Extract:
Why?

Unanswered questions on Japan’s suffering

By Giles Fraser, Saturday 19 March 2011

Sometimes, it is better to do without. Sometimes, want is good for you. These are the familiar messages of Lent. Allowing a particular desire to go unmet may have short-term pain. But the longer-term gain is that we get to examine the structure of our desire and better recognise how it can shape our life and relationships – often tyrannically.

Mostly, this discipline is linked to biologically induced need. But there is an equivalent intellectual discipline: we can restrict our desire to reach for ready-made answers when faced with the distressing unknown. Some people don’t care that there is much about the universe they will never understand. For others this not knowing is experienced as an excruciating lack that cries out to be filled, often like biological hunger itself. And for those of us who feel this way, the danger of filling up desire with cheap and easy explanations is a temptation every bit as powerful as hankering after fags and red wine.

Reactions to the continuing tragedy in Japan are a case in point. Some people just don’t feel the force of the question “why?”, or else speak of dumb nature as if that were the end of the matter. For others, “why?” is a cry that shrieks out from the core of their being and will not be averted by a calm description of the ways of the natural world. For those of us who cry out thus, there is always a temptation to accede to some shallow off-the-peg explanation, to set the world back into its recognisable form, to stabilise things around a familiar symbolic order. And yet to dismiss these feelings as meaningless or mistaken is just another glib and shallow answer.

In the face of great tragedy, we are often desperate to reclaim our mastery over the unknown. Explanation helps us to reduce our anxiety and begin the process of giving tragedy some neat conclusion – so that we can mentally file it as a task completed. And yet, of course, one of the things that we learn from earthquakes and tsunamis is precisely that such mastery is an illusion. To use Lacanian language: it is an eruption of the Real against the neat meaningfulness with which we structure our lives.

Are religious believers especially bad at wanting to buy any old explanation for tragic events so long as they return their familiar symbolic order to its former integrity? Probably, yes. For too often, religion can regard the admission that one does not understand as some sort of lack of faith. And furthermore, it can regard the refusal of poor explanations as a lack of loyalty to the tribe.

Which is why the book of Job is always such a necessary astringent to bad faith. The story is simple. God does some very nasty things to the innocent Job as an experiment to see how he will react. Job’s friends explain away these tragic circumstances as being Job’s own fault, that all suffering is punishment for sin. Job refuses their dodgy explanations and rails against divine injustice – as it were, against the cruelty of the universe. He does not understand why so many horrible things have happened to him, and God’s appearance at the end of the book makes him none the wiser. But his honest and furious lack of understanding is much deeper than the spurious explanations of his friends. As Job demonstrates, it is possible to express faith as a form of trust and not as a reaching after answers. Faith is living by the promise and not by an explanation.

What you will do:
1. According to the column, what do Job's friends say all suffering is?
2. Rewrite the part of the column starting at "In the face" and ending at "structure our lives.", swapping "anxiety" for "fear".

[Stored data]
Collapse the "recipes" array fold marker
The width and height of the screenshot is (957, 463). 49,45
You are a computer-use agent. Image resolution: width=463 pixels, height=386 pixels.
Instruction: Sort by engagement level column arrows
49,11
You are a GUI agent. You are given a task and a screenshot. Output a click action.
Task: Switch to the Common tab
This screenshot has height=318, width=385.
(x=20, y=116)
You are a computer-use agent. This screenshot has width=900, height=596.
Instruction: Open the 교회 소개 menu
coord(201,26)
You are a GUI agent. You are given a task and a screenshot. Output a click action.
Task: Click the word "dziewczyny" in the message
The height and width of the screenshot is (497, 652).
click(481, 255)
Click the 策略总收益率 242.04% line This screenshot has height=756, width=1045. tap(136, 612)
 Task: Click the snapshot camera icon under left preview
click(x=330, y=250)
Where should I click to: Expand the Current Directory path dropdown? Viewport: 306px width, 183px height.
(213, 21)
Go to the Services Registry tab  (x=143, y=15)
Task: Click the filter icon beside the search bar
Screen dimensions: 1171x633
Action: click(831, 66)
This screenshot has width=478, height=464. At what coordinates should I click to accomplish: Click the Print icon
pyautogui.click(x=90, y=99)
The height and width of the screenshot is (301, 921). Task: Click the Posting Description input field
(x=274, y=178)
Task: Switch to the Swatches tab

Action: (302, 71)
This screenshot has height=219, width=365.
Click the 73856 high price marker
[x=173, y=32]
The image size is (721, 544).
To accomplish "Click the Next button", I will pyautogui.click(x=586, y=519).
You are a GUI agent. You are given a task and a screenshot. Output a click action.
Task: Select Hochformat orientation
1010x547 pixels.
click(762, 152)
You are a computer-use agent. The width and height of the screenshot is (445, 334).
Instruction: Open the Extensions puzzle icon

Problem solutions:
1. They say all suffering is punishment for sin.

2.
In the face of great tragedy, we are often desperate to reclaim our mastery over the unknown. Explanation helps us to reduce our fear and begin the process of giving tragedy some neat conclusion – so that we can mentally file it as a task completed. And yet, of course, one of the things that we learn from earthquakes and tsunamis is precisely that such mastery is an illusion. To use Lacanian language: it is an eruption of the Real against the neat meaningfulness with which we structure our lives.